If there is one thing that divides the remnant of ordinary America from the political class, it is a sense that life should involve therapy. Is ordinary life so traumatic that you need treatment for experiencing it?
Yes, argues this very interesting article: it is if you have lost the ability to love.
For centuries in the West, and until only recently, love has been the underlying essence in which the pulsations of existence had their being. People were encouraged to indulge in the daydreams of love, to love their lover, their family, their sect, their nation, and ultimately all mankind. When this civilization came crashing down in the first half of the 20th century after two world wars, the West had a vital interest in replacing a civilization based on love with something else. And it found that substitute in the new ethos of caring, of which the caring industry is the leading exponent.Yet he closes on a note of disaster, not hope. The caring ethos isn't just empty; it also contains the seeds of violence. You get all the peril, but none of the joy.
The ideology of love began nine centuries ago in the era of courtly love. It seems natural to us that people should always have been obsessed with love, but this is not the case. Our code of etiquette that gives precedence to women seems natural, but it is a legacy of courtly love, and to this day is considered to be far from natural in Japan, say, or India. Prior to courtly love, the idea of marrying for love would have been unthinkable. Marriage was a union of property, a social calculation, and still is in many countries. In the West, marrying for any reason other than love seems crazy....
During the First World War, Westerners pierced with the most intense pangs of devotion to strangers whom they had never met — their countrymen — shot at other strangers across deep trenches. Hundreds of thousands of soldiers died in the name of love of one’s country.
Love ideology had revealed its fatal flaw. Clergymen, philosophers, artists, and politicians had encouraged people to intensify their passion for others, to join in consciousness with an ever-expanding number of individuals, with loving all humanity the final goal. But it is impossible to know humanity in the concrete; humanity is a fiction, it cannot be loved....
In romantic life people still want to fall in love as much as ever, and love ideology remains as strong as ever, encouraged by the entertainment industry, but outside this sphere the caring relationship has displaced love as the framework of existence, outside of which no issue, however compelling, no passion, however profound, and no belief, however soaring, is of much account. Many people today meet their basic psychological needs, including self-esteem, fulfillment, and identity, not through a social system of friends, intimates, and communities, as people did in the age of love, but by working directly with a caring professional....

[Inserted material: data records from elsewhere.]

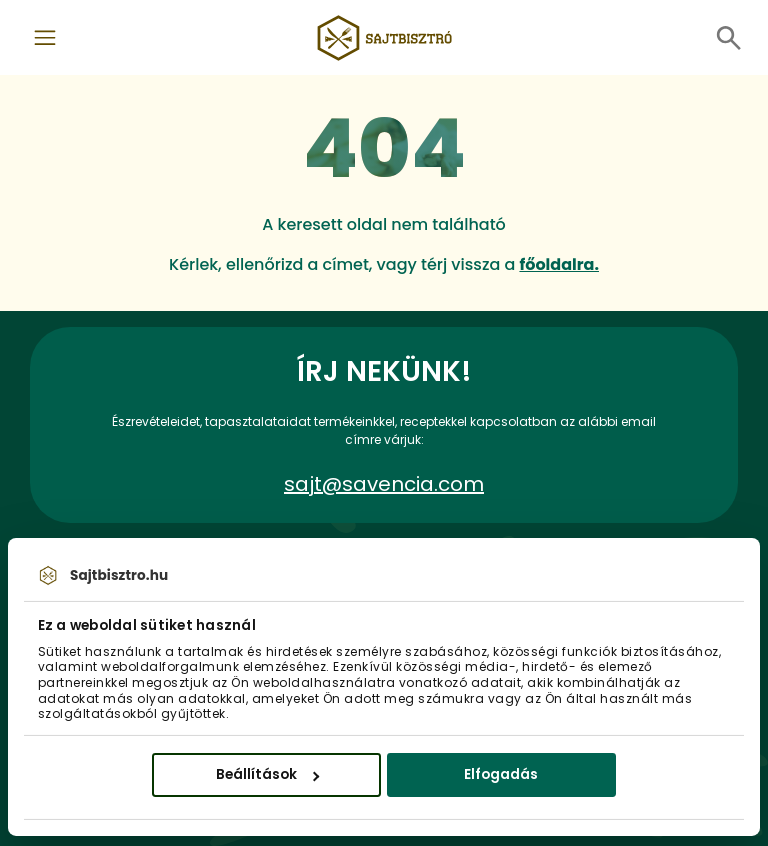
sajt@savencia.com (384, 484)
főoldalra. (559, 264)
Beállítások (267, 774)
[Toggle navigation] (45, 38)
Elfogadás (501, 774)
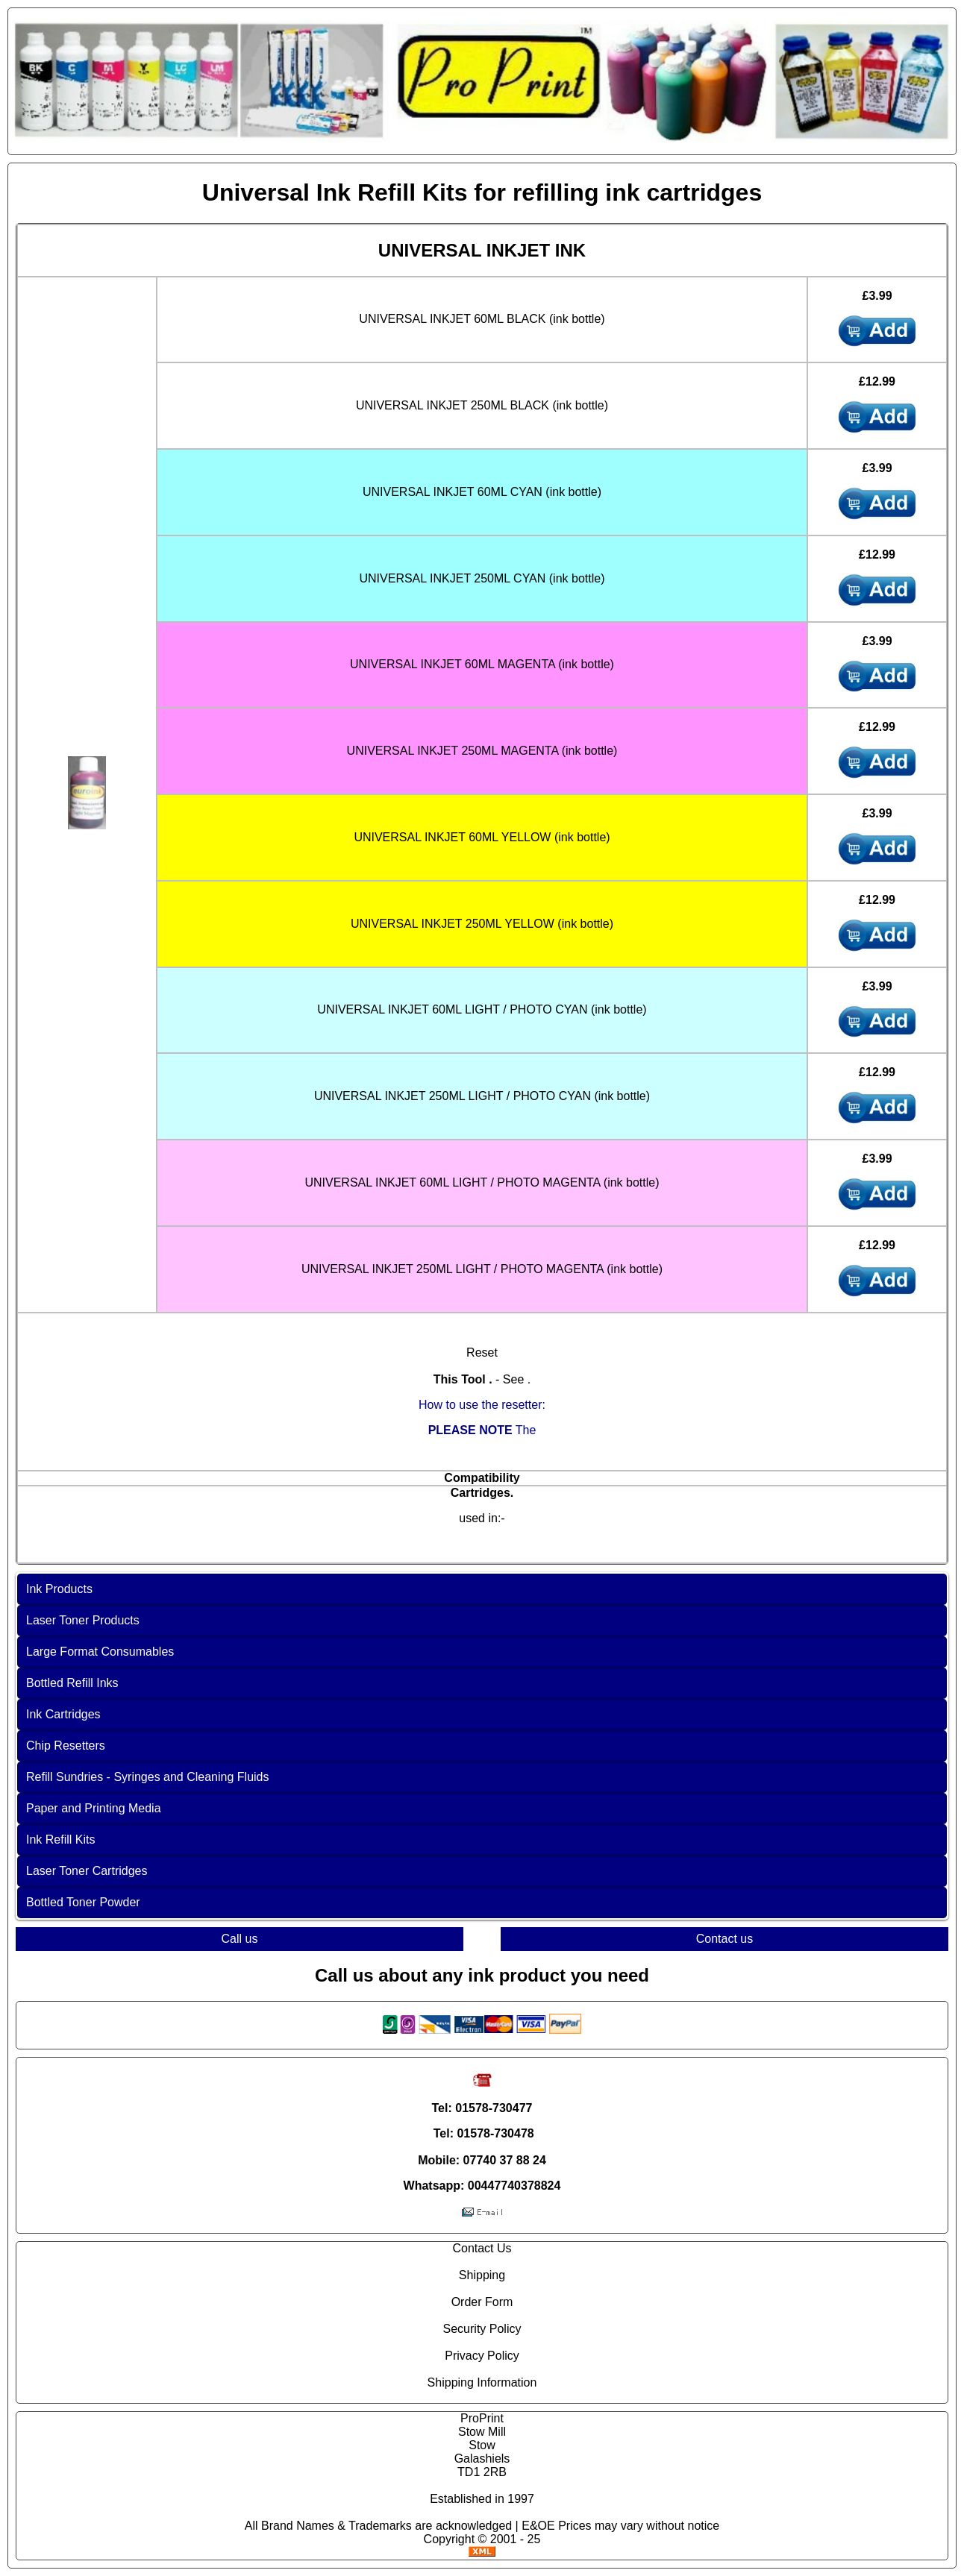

True, the caring experience lacks the intimate gusto and genuineness of feeling that marked life in a social system. Gone are the hysterics and absurdities, the waving of bullet-pierced banners and the singing of militant songs. Gone is the special pride that one religious sect felt against another. But society is more stable. Although many Americans still cleave to love, dream of love, and hope for love in their romantic lives, the other dimensions of life have been spared the tumult and violence that once haunted life when the love ideal reigned supreme and people bonded intimately with strangers.
In the past, allegiance to a nation, a tribe, a city, a family, or even just a group of friends distorted reality such that people put up with these burdens. A group provided the framework of one’s whole being, within which was to be found all that life had to offer. It charmed reality; it made hard life easier to endure. Without this charming of reality, people will see life in all its horrible unfairness, fueling their anger and resentment. Winning romantic love in private life, already a matter of luck to begin with, will become an even more high-stakes game, since in a world governed by the caring ethos private life will become love’s last bastion, and the only place in which to build a strong attachment. Without romantic love, and with the unfairness and injustice in life laid bare for all to see, people may grow violent. And because groups built around love will continue to decline, people will have fewer groups on which to focus their anger; instead, other unattached individuals will become the focus of anger. The Virginia Tech massacre is just one example.This plays well with T99's article from yesterday about the kind of people who 'go Nazi.' Which kind was it? The 'lost generation,' she said; the ones who don't have a heart of love.
"Those who haven’t anything in them to tell them what they like and what they don’t-whether it is breeding, or happiness, or wisdom, or a code, however old-fashioned or however modern, go Nazi."
Family can do that; friends can. Religion can. Love can. These are the things that matter.
The West must learn to love again, if it is ever to be whole.